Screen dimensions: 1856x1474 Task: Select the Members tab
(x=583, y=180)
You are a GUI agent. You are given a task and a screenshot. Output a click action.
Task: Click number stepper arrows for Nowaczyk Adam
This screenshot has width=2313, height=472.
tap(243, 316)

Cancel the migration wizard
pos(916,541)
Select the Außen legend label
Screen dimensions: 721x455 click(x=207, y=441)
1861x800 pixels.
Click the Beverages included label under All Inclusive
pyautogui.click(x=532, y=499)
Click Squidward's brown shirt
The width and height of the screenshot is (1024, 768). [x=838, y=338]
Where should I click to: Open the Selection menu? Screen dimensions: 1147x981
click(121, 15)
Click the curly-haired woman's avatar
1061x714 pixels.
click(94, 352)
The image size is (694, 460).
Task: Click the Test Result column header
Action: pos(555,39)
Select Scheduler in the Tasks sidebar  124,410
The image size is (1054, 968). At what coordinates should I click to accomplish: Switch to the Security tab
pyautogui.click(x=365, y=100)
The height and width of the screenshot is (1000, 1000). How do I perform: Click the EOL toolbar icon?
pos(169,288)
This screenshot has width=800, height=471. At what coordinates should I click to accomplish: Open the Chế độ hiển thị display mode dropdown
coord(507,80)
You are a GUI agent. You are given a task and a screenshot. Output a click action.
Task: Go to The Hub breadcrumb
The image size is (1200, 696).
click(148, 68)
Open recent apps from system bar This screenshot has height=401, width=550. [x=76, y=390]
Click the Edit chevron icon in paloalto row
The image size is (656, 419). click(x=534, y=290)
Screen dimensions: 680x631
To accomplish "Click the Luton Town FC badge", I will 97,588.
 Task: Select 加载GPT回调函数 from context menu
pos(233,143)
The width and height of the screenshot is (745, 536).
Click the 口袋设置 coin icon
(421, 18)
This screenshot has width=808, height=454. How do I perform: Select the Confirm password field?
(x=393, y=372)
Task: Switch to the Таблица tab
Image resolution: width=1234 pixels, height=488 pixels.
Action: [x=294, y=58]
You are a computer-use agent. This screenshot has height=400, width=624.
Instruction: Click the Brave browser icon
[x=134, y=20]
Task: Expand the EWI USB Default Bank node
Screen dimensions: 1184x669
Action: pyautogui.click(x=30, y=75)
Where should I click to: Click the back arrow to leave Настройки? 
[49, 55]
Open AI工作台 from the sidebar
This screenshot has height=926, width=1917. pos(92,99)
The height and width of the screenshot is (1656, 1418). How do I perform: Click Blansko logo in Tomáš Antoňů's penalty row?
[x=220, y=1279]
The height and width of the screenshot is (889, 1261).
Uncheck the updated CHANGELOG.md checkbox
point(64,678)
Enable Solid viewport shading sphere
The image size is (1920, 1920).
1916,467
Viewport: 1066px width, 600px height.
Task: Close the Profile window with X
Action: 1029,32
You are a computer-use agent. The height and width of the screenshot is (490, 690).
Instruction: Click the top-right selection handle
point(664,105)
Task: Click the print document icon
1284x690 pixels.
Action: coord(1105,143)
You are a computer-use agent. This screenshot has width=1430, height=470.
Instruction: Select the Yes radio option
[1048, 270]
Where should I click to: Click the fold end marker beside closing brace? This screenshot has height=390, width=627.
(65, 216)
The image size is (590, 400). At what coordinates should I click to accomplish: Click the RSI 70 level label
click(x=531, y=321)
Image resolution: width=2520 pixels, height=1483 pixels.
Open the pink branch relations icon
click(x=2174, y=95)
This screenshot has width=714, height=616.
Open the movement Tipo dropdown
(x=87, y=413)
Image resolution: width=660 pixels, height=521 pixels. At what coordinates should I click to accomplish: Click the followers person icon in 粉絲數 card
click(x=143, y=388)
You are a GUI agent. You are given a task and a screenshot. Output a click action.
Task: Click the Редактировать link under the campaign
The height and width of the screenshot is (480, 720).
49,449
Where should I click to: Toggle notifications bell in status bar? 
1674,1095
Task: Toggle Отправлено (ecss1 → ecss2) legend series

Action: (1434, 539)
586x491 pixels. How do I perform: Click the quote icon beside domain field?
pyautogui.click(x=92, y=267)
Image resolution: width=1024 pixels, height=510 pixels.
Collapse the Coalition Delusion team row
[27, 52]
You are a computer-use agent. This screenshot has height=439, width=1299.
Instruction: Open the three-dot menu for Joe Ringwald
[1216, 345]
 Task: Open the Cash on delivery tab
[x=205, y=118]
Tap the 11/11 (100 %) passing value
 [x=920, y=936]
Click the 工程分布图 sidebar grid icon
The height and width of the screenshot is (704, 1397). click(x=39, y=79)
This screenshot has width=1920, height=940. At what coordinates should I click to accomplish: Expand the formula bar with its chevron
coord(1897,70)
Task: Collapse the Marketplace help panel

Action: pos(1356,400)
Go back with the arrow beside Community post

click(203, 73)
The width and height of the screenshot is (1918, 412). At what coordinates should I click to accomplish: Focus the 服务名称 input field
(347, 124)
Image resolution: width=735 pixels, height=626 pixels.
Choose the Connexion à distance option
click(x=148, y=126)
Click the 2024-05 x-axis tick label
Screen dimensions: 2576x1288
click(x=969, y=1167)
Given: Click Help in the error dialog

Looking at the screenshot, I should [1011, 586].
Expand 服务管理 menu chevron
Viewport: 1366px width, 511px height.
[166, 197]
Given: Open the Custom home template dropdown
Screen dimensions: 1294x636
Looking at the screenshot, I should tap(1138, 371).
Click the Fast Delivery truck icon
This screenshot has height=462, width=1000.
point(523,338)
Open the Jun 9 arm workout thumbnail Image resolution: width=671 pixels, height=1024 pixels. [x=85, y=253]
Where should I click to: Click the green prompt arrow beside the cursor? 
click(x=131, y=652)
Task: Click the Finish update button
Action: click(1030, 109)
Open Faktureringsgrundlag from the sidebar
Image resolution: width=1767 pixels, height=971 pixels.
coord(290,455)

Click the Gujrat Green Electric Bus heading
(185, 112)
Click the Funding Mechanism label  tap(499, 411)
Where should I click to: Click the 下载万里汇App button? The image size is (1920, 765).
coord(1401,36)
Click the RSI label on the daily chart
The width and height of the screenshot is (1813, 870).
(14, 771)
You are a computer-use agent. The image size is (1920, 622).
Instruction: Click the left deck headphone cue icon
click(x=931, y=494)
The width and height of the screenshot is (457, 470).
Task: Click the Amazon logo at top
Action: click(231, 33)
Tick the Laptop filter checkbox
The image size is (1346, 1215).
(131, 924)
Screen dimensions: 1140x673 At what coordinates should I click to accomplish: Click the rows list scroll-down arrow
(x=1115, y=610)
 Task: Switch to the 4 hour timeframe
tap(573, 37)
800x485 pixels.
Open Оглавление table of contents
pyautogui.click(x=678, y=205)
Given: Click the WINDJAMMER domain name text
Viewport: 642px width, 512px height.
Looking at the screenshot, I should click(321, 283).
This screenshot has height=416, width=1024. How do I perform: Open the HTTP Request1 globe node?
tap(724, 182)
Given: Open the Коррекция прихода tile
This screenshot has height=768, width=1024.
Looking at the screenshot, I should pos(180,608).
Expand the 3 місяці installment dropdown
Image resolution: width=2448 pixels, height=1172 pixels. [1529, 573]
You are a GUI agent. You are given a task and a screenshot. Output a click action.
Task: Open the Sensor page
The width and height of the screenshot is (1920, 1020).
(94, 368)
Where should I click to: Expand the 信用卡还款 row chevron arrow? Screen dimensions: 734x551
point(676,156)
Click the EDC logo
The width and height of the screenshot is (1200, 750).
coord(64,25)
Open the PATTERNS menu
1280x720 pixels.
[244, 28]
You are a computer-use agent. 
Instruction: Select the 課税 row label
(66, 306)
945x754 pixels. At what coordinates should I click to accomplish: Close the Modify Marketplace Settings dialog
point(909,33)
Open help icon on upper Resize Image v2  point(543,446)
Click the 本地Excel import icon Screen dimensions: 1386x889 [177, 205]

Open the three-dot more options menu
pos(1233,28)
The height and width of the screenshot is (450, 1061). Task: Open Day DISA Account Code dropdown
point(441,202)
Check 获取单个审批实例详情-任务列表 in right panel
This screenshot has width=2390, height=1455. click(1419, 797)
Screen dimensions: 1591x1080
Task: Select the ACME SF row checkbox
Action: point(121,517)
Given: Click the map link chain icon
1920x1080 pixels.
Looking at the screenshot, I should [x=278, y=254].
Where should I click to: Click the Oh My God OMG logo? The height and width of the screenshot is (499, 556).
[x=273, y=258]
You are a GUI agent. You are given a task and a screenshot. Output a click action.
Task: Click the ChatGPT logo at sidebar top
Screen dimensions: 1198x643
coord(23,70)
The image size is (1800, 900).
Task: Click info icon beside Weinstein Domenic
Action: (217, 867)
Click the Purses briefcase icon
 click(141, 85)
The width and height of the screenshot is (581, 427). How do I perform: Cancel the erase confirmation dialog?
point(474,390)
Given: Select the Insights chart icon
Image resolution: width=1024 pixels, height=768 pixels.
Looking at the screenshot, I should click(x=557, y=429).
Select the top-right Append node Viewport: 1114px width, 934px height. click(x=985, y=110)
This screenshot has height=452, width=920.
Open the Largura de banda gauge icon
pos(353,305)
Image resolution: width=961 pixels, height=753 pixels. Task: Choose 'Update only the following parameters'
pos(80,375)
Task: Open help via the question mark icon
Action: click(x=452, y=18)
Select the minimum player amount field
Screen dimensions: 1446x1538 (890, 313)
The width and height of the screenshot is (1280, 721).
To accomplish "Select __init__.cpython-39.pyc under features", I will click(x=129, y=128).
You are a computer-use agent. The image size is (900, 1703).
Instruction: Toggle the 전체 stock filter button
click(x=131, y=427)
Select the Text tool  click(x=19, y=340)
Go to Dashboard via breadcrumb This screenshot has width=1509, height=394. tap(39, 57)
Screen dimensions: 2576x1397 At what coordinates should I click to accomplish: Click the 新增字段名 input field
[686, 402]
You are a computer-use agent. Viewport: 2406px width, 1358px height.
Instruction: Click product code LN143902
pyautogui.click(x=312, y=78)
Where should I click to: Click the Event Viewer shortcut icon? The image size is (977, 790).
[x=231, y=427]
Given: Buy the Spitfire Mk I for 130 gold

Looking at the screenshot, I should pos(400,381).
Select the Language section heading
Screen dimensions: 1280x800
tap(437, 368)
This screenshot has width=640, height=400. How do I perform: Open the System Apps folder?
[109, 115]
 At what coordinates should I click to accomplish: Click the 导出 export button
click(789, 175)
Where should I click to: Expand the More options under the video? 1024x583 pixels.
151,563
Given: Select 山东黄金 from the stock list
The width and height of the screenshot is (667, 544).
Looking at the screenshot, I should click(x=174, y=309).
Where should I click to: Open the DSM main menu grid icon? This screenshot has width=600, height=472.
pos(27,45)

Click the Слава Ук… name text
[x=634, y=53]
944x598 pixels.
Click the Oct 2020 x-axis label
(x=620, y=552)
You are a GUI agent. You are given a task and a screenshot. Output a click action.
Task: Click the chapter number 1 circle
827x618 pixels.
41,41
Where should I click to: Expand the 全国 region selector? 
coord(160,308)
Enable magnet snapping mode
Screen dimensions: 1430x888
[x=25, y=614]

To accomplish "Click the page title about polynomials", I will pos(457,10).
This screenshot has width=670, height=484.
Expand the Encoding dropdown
* * * * * * *
* **WHAT YOU ARE ASKED TO DO**
Copy out the lines above exactly, starting with the line that contains "The height and width of the screenshot is (889, 1261)." and ending with the line that contains "Action: 1029,32".

* **THE COMPLETED TASK**
The height and width of the screenshot is (889, 1261).
Uncheck the updated CHANGELOG.md checkbox
point(64,678)
Enable Solid viewport shading sphere
The image size is (1920, 1920).
1916,467
Viewport: 1066px width, 600px height.
Task: Close the Profile window with X
Action: 1029,32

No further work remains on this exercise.